The government’s proposed changes to bring administration fees into IPT presents significant hurdles that are damaging innovation and only intensifying the already challenging tax burden that is unique to the insurtech sector, the trade body said.

In practice this means that insurtechs face a 20% addition in costs on every single service they purchase, inevitably making them less competitive in the market.

It published a response to HMRC’s call for evidence stating that further reform needs to address the major issue facing insurtech intermediaries – that they are affected both by IPT added to insurance premiums and the VAT on their expenses that they are unable to reclaim.

This is due to the insurance sector being VAT exempt, they are instead charged IPT which cannot be offset against the VAT.

It urges HMRC to undertake a full assessment of how this extension will impact the insurtech sector and to consider “meaningful reforms to IPT to make it fit for purpose”.

It reiterated the government’s ambition for the UK to become “the best place in the world to grow a tech business and that it is therefore vital to alleviate these.

Insurtech UK chair, Niall Barton told Insurance Times: “We have had positive discussions with HM Treasury and HMRC since the formation of Insurtech UK.

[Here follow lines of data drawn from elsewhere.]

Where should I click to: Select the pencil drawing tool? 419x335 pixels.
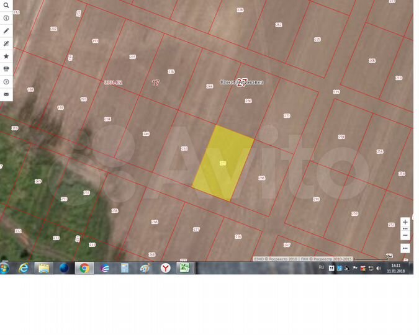click(x=6, y=30)
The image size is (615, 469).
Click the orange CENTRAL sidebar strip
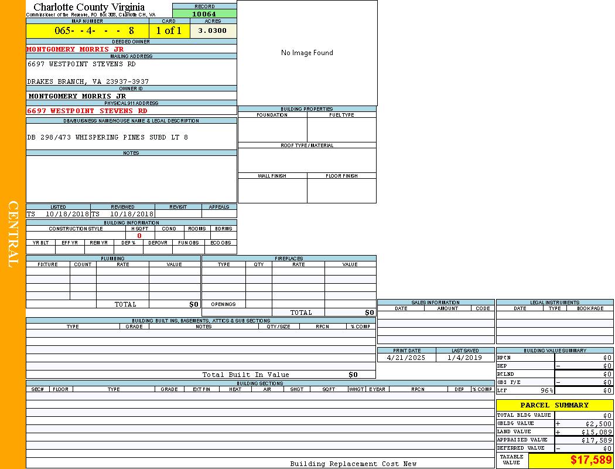pyautogui.click(x=13, y=235)
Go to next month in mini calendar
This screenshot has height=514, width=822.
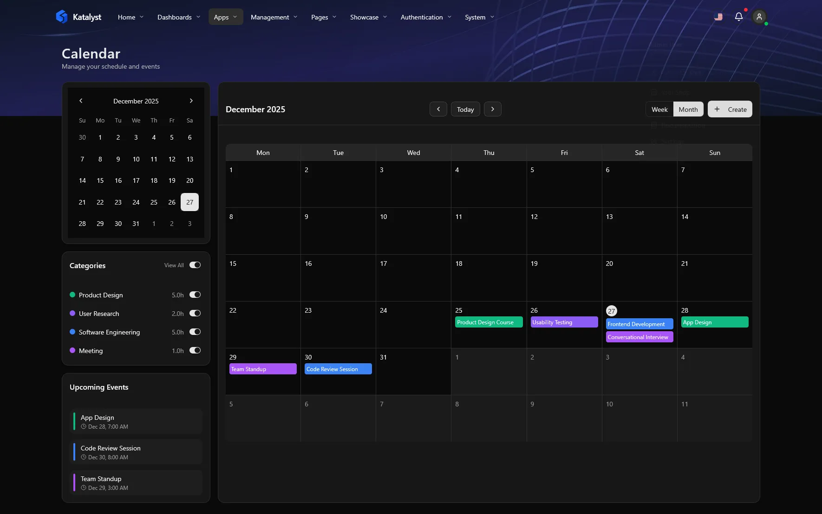191,101
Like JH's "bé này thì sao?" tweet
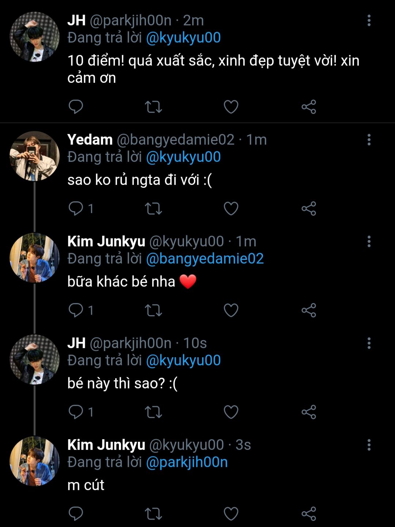395x527 pixels. (x=231, y=412)
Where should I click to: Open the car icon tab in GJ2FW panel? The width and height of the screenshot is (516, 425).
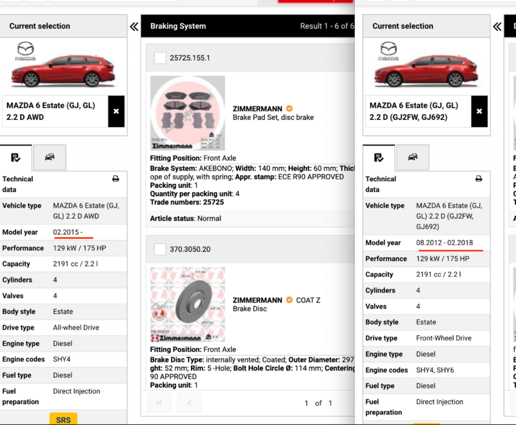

“They have been understanding of our concerns around the VAT regime for insurtechs, particularly when combined with IPT. It is clear from discussions that whilst there are merits in our proposals, the current EU VAT regime prevents the government from taking our current suggestions further at this time.”

Disproportionate impact

The trade body believes the administration fees would “have a disproportionate impact on insurtech intermediaries”.

Firstly insurtechs invest heavily in technology it has a “particularly strong impact,” and those who are B2C invest a greater proportion of revenue in technology.

Many insurtechs deal with insurance distribution, the concern is that they will be forced to pass on the cost of IPT to customers through premiums.

At present insurtechs do not underwrite risk using their own capacity, instead they rely on insurance carriers for this which allows them to offer competitive premiums to their customers

However, the result of including administration fees within IPT is that underwriters will in turn add this cost into the final premium, leaving both insurtechs and its customers at a loss.

In such a price sensitive market, any increased costs are felt more acutely by insurtech startups who are in their infancy.


Meanwhile the impact of this is heightened by insurtech intermediaries being unable to offset increased IPT against existing VAT costs.

It suggested a partial exemption from VAT to insurtech intermediaries to enable them to grow first without the liability of costs. If this happens startups will be able to backdate their VAT.

The trade body has also suggested a minimum threshold for gross written premium (GWP) to allow insurtechs the headroom to scale more effectively.

While many of Insurtech UK’s members benefit from research and development (R&D) tax credits, it suggested an increase in R&D tax relief for insurtechs that are not eligible to reclaim VAT.

The ABI has also asked for the rate of IPT to be cut, given that it has doubled since 2015 and increased from 10% to 12% in June 2017, meaning it is the 7th highest in Europe. It found that over the last five years IPT revenue has risen by 109%, for example in 2018/19 IPT raised £6.19bn which is more than the taxes on wine, spirits, betting and gambling.

The ABI recently revealed the impact of repeated IPT rises on commonly held insurance products. 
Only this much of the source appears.